Bitcoin and Nasdaq showed a high degree of synchronicity during this adjustment—although their long-term correlation dropped to near zero in early June, under the sudden impact of macro shocks, the risk-appetite-driven linkage logic still holds.
Conclusion
The June 2026 FOMC meeting began with a "hold steady" rate decision but ended with dramatic changes in three sets of numbers.
The dot plot moved from 3.4% to 3.8%—marking the complete disappearance of rate cut expectations. The rate hike probability went from 24% to 77%—marking the fundamental repricing of policy expectations by the market within 30 days. Core PCE went from 2.7% to 3.3%—marking a substantial revision in the Fed's assessment of inflation stickiness.
These three sets of numbers collectively point to one conclusion: the Fed's policy path has shifted, and this shift is not a one-time adjustment but a paradigm change. Warsh's systematic reform of forward guidance and the dot plot further amplifies the market shock of this paradigm change—when the market loses its traditional coordinates for predicting the policy path, every data release may trigger more violent volatility.

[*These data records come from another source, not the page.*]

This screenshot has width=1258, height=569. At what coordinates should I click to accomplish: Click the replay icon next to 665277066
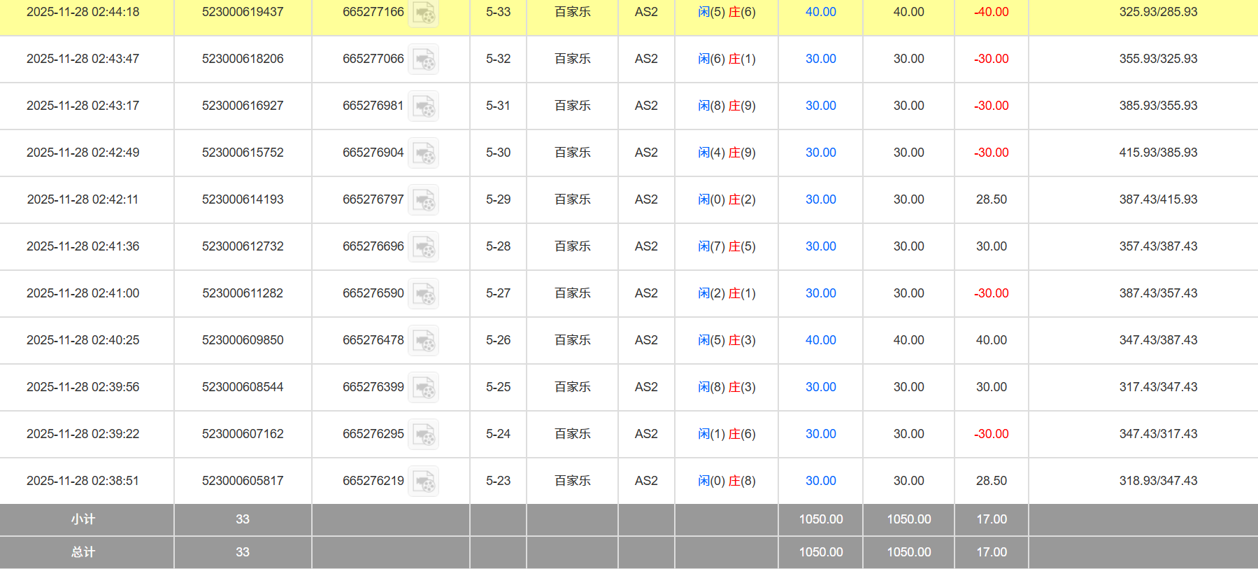[424, 59]
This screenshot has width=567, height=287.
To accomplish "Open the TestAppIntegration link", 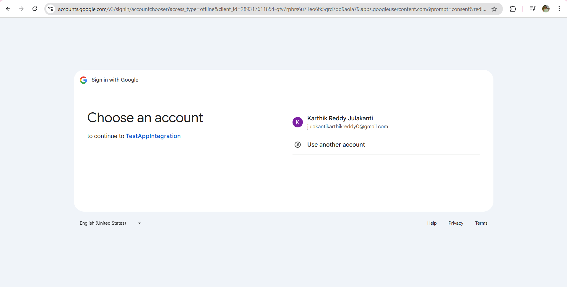I will (x=153, y=136).
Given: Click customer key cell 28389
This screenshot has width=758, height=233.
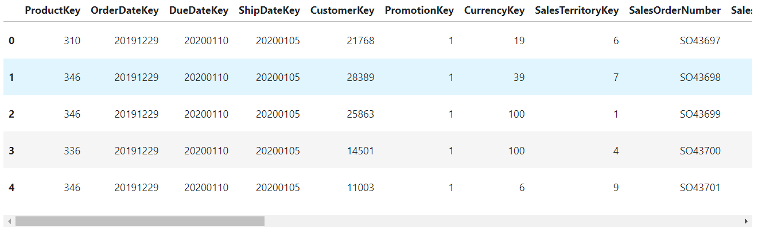Looking at the screenshot, I should pos(360,77).
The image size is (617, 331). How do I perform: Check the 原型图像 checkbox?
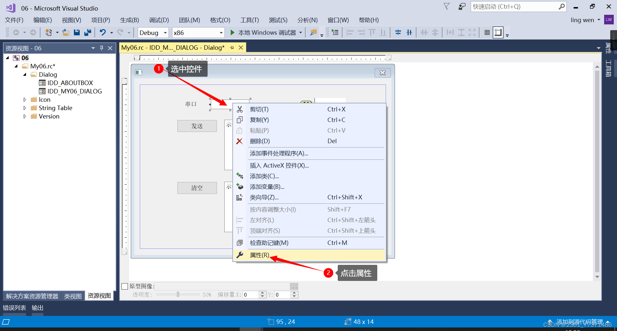125,286
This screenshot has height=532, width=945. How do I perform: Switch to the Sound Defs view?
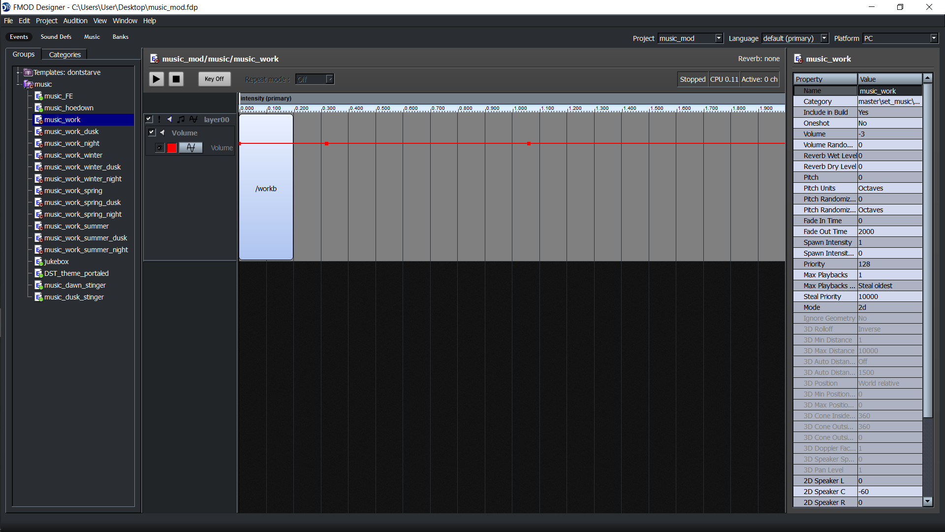click(56, 37)
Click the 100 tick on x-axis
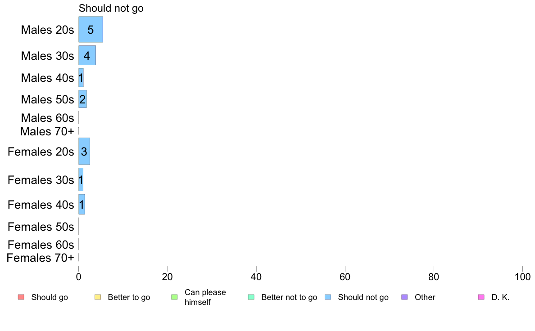This screenshot has height=331, width=535. pos(522,277)
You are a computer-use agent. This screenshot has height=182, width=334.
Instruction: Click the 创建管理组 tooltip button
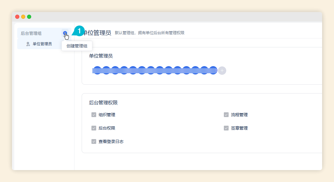tap(77, 46)
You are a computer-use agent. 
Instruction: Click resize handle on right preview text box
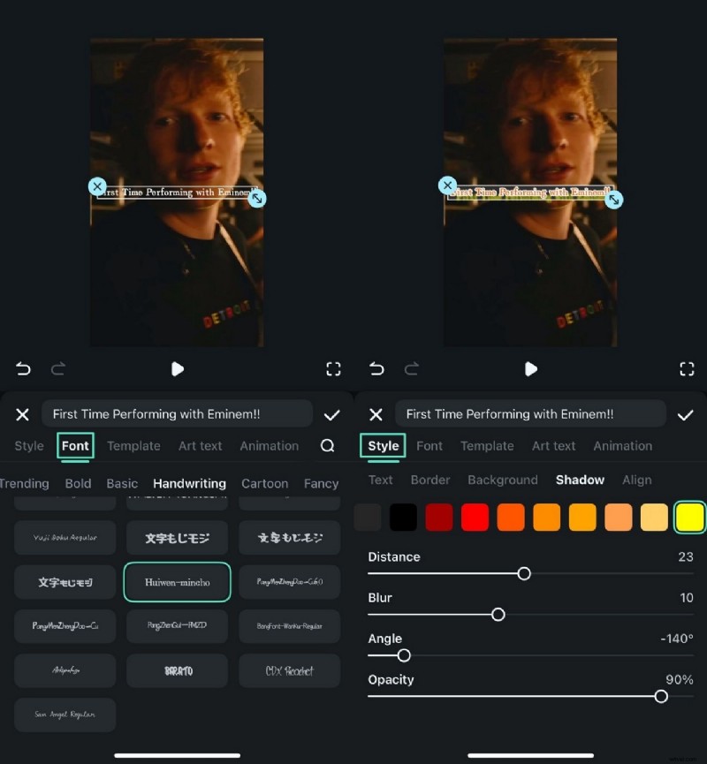(613, 200)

For the crypto market, this means the "rate cut expectation-driven" pricing logic of the past two years is becoming invalid. Bitcoin's drop below $60,000 is not just a price adjustment but a repricing of structural changes in the interest rate environment. Key observation variables for the coming months include: whether core PCE remains above 3%, the follow-up impact of Middle East tensions on energy prices, and whether Warsh's reform working groups further change the Fed's policy framework. Until all this becomes clear, the valuation restructuring of risk assets may have only just begun.
FAQ
Q1: What does the June FOMC dot plot's upward revision from 3.4% to 3.8% mean?
A rate median of 3.4% within the 3.50%-3.75% policy range meant "still room for rate cuts within the year," while 3.8% means "at least one rate hike possible." Among the 18 officials who submitted projections, 9 supported a rate hike within the year, and only 1 supported a cut, marking a fundamental reversal in the Fed's policy stance.
Q2: How is the 77% probability of a December rate hike calculated?
This data comes from crypto market maker Wintermute's analysis based on derivatives pricing, and the CME FedWatch tool also shows a similar rising trend. A month ago, the probability was only 24%; the jump reflects the market's rapid digestion of the hawkish shift in the dot plot.
Q3: What does the upward revision of core PCE to 3.3% mean for rate hike decisions?
Core PCE is the Fed's most relied-upon inflation indicator. The 3.3% forecast means inflation will remain above the 2% target throughout 2026. Actual May core PCE has already risen to 3.4%. Until inflation shows a sustained decline, the Fed lacks basis for a dovish pivot.
Q4: What is the impact of Warsh abandoning forward guidance on the market?
In the past, the market predicted the policy path through the dot plot and forward guidance. With these "coordinates" removed, the market loses an important pricing anchor. Rising uncertainty means higher risk premiums, which could exacerbate market volatility around each data release.
Q5: Will Bitcoin continue to fall?
Bitcoin currently trades at $59,804.9, well below its 50-day ($67,863), 100-day ($71,246), and 200-day ($77,115) exponential moving averages. On the macro level, if the probability of a December rate hike further increases or real interest rates continue to rise, Bitcoin may face further downward pressure. However, geopolitical easing or unexpectedly lower inflation data could become catalysts for a short-term rebound.